━━━ PASSAGE TO READ ━━━

Performance is a notoriously hard thing to measure, since different usage patterns and different hardware can yield very different results. I have been iterating on a script in this repository to help measure performance: performance_check.go, so this may be a good starting point if you want to measure performance in your own setup. The numbers included below are only a guideline.

Here are some baseline performance numbers on my M3 Macbook Air, with a vanilla, unoptimized PostgreSQL. I set up PostgreSQL with:

brew install postgresql@17
brew services start postgresql@17

The script can be configured with different numbers of workers and accounts. Each worker runs a loop where it picks 2 accounts at random and creates a transfer between them. To simulate a scenario where there isn't much account contention, we can ensure there are many more accounts than workers. That way, concurrent workers rarely try to transfer between the same accounts. For example:

> go run performance_check.go --accounts=50 --workers=20 --duration=30s

Completed transfers: 319105
Elapsed time in seconds: 30.0
Database size before: 1795 MB
Database size after:  2021 MB
Database size growth in bytes: 237223936
Transfers/second: 10636.8
Milliseconds/transfer: 1.9
Bytes/transfer: 743

We can also simulate more account contention, where workers may need to wait on other workers currently using the same accounts:

> go run performance_check.go --accounts=10 --workers=20 --duration=30s

Completed transfers: 226767
Elapsed time in seconds: 30.0
Database size before: 2021 MB
Database size after:  2182 MB
Database size growth in bytes: 168566784
Transfers/second: 7558.9
Milliseconds/transfer: 2.6
Bytes/transfer: 743

TODO

• Add effective date to transfers (for when the transfer is recorded now, but it's related to something from the past)
• Make create_transfers function return account balances as well
• Add metadata to accounts and transfers - json column?

━━━

DIRECTIVES:
• a. Using the passage on performance, say whether each statement agrees with it: (i) the baseline numbers came from a tuned, optimized PostgreSQL; (ii) each worker picks two accounts at random and makes a transfer between them; (iii) PostgreSQL was set up with brew. Answer yes or no for each and quote the words that settle it.
• b. Write out the part of the passage on performance between "Completed transfers: 226767" and "- json column?", inclusive.
The listing that comes next has no connection to the passage on performance.

━━━ SUPPLIED RECORDS ━━━

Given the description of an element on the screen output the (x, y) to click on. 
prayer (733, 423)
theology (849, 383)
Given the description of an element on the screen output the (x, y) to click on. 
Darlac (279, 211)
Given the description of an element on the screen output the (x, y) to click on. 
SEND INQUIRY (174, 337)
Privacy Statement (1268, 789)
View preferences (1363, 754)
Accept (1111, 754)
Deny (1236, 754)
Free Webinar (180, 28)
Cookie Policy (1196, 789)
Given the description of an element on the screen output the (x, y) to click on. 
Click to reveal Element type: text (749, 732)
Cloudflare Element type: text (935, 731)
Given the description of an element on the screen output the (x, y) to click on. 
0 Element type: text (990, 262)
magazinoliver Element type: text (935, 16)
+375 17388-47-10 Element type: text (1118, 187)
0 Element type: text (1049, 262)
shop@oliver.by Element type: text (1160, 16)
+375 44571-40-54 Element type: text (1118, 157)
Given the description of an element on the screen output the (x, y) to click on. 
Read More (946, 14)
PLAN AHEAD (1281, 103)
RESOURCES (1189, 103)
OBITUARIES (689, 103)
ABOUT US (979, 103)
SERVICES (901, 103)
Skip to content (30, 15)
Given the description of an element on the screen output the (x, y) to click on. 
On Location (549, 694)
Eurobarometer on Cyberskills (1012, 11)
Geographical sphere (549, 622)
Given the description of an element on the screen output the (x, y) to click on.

━━━

RESPONSES:
• a.
(i) No: "with a vanilla, unoptimized PostgreSQL"
(ii) Yes: "picks 2 accounts at random and creates a transfer between them"
(iii) Yes: "brew install postgresql@17"

• b.
Completed transfers: 226767
Elapsed time in seconds: 30.0
Database size before: 2021 MB
Database size after:  2182 MB
Database size growth in bytes: 168566784
Transfers/second: 7558.9
Milliseconds/transfer: 2.6
Bytes/transfer: 743

TODO

• Add effective date to transfers (for when the transfer is recorded now, but it's related to something from the past)
• Make create_transfers function return account balances as well
• Add metadata to accounts and transfers - json column?